Deployment Near Iran
U.S. aircraft carriers are stationed in the Persian Gulf. "Minesweepers, too, and Patriot missiles. The U.S. Air Force is outlining 'forceful patrols' on Iran's border." (Tom Ashbrook on On Point, NPR)
Joe Hawk Lieberman of just-barely-made-it-to-the-Senate Connecticut is a talking head spouting the Bush hard-line, "I think we've got to be prepared to take aggressive military action against the Iranians to stop them from killing Americans in Iraq. And to me, that would include a strike over the border into Iran, where we have good evidence that they have a base at which they are training these people coming back into Iraq to kill our soldiers."
Sounds like a military resolve, a buildup to . . . something. Is it a loud reminder to Iran to behave or a bluff? Is it preparation for an invasion or a threat-heavy distraction from the horrible daily news of Iraq? No information has been released about the purpose of this recent increased military might in the region of Iran. Robert Gates said “nobody is planning for a war with Iran,” but who believes the Secretary of State, anyway? Perhaps the U.S. is not planning an all-out invasion but a strike against Iran's nuclear facility.
What Is Iran Up To?
Meanwhile, Iran has been blatantly working on their pre-nuclear program lately. Two cascades of 164 centrifuges each are ready at their nuclear facility (in preparation for uranium enrichment, in preparation for nuclear capability). There has been speculation that the actual enrichment of their uranium might begin on the upcoming Anniversary of the 1979 Islamic revolution, on Feb 11~12.
The War of Rhetoric
On the rhetoric war, U.S. think tanks and lobbying groups (the Hoover Institution, the Iran-Syria Operations group led by Liz Cheney, and the Iran Policy Committee, among others) are working round-the-clock to promote and build outrage against Iran.
What Happens If the U.S. Strikes Iran?
If the U.S does strike Iran, it's a completely different animal than Iraq. Iran is much mightier along all dimensions, with three military forces: the regular armed forces of about 425,000; the Islamic Revolutionary Guard Corp of about 125,000; and the Basij, the "Million Man" militia, with 90,000 active troops and up to 11 million people who could be ready to fight—clearly the numbers are staggering. And the U.S doesn't have the spare troops while forces are so overstretched in Iraq (much less, of course, the right to attack). If the U.S. is planning an attack—what are they thinking? Do they desire catastrophe? Let's hope this deployment and rhetoric escalation against Iran are part of a bluff, but somehow it feels like a pre-Iraq deja vu.
Comments on this Story
I certainly agree that we should not strike at Iran, but the US is not over stretched as far as armed forces go. Out of a combined force of ~1.4 million active service member, roughly 152,000 are in the Middle East (http://en.wikipedia.org/wiki/Us_military)
The only way Iran could withstand a US assault is to hide all its military assets and blend its armies into the civilian populace, hoping for an occupation so that it could engage in guerilla warfare.

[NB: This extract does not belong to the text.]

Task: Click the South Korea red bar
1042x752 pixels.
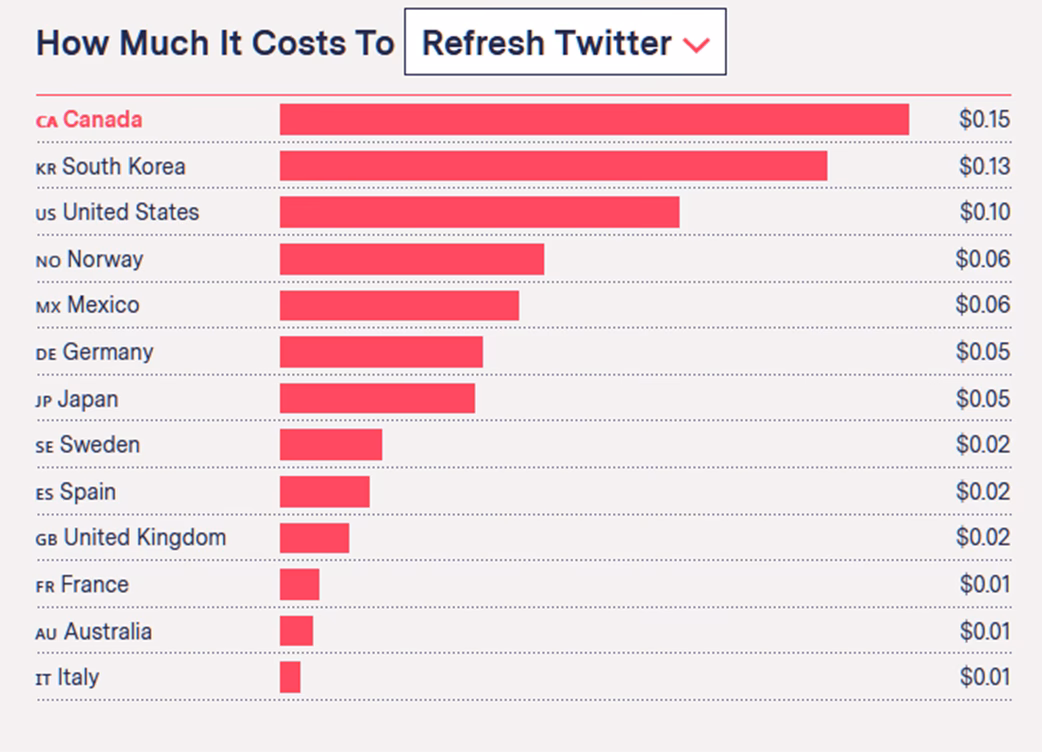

The Iranians are not capable of sustained 24/7 warfare, nor have they every faced something as hellish as what would be brought to bear on them.

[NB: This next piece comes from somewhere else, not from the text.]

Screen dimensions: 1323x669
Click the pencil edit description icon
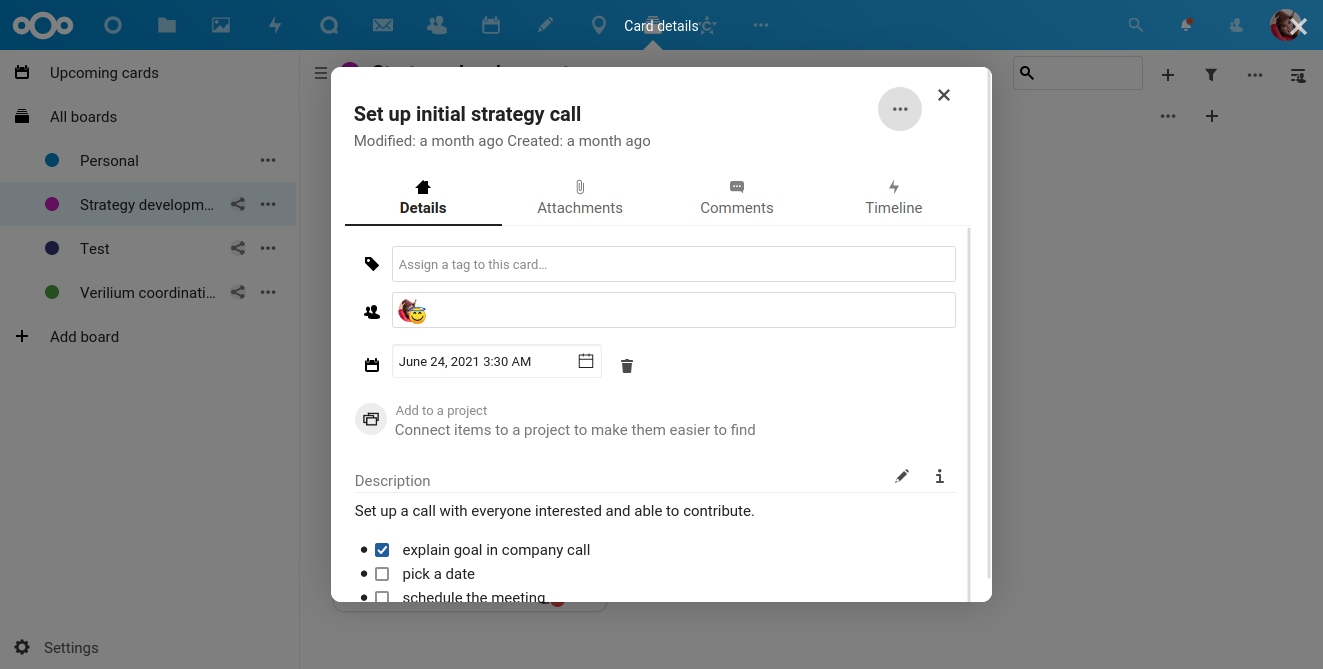pyautogui.click(x=902, y=477)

There is too much killing going on already, lets not bring more onto the scene.
Thank you for your comment. I agree about not attacking Iran. Whew! But my friend who is in the military ASSURES me that troop resources are stretched as thinly as can be imagined. Morality is horrible and the number of injured soldiers defies belief (and still, we don't get much media coverage of these sad truths). My friend also reports that the word on the streets--the military word--is that those deployments are a display of bravado and that by no means is there any thought of an attack on Iran. Thank God! Glad to get the inside info on this.

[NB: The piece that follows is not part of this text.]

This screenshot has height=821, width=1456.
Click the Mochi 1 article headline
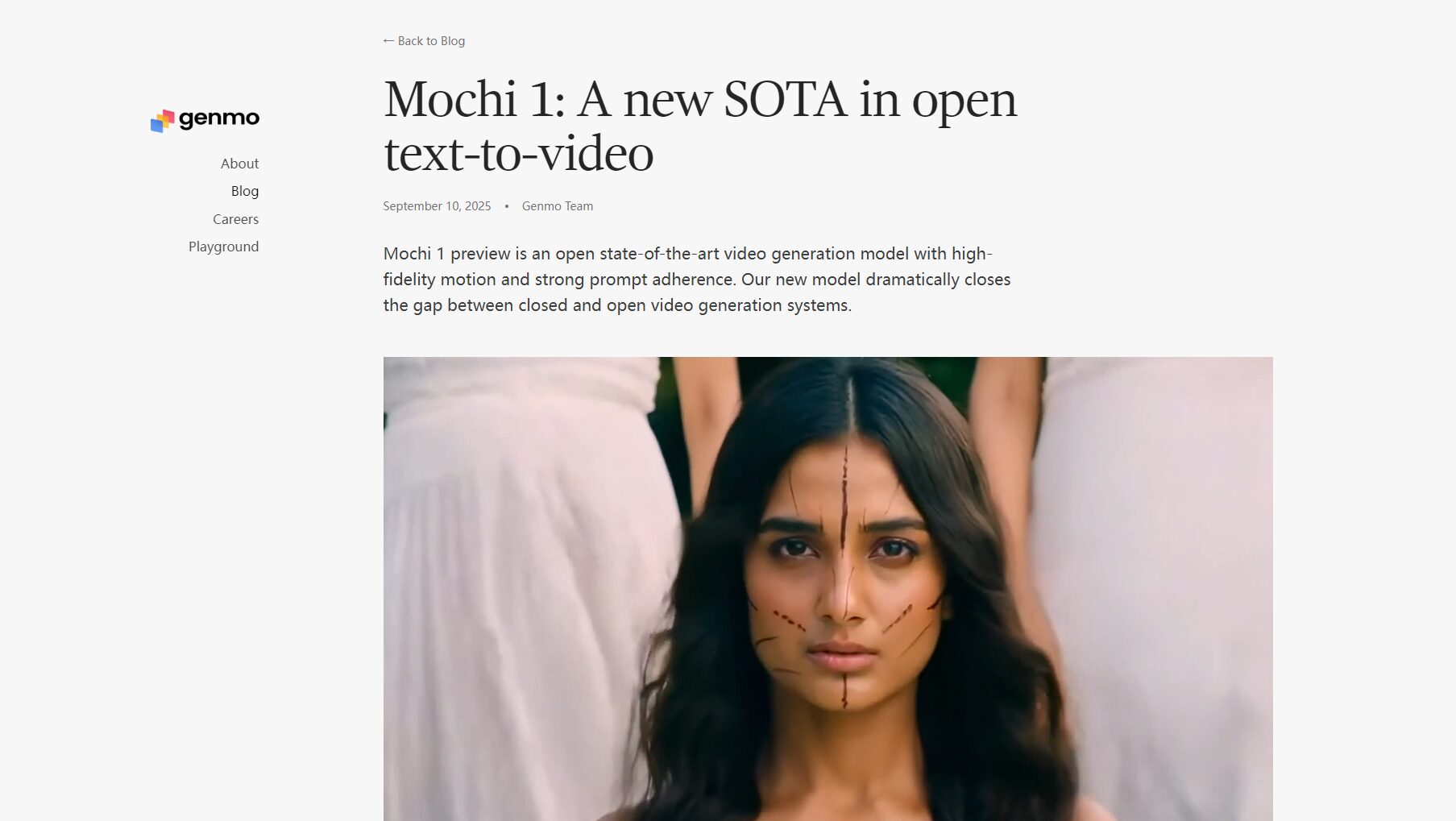pyautogui.click(x=700, y=126)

ahh, I am sorry. I misread the context of your post.
I agree that our troops in Iraq are stretched thin, but that is due to the US doctorine of our military being able to sustain a multi-front war.
We could easily put more than 500,000 soldiers on the ground in Iraq, but the cost would be staggering.
I sometimes wonder if our current administration is baiting Iran with the thought that the US military as a whole is over-stretched, so that perhaps it emboldens Iran into doing something to give the US an excuse to attack.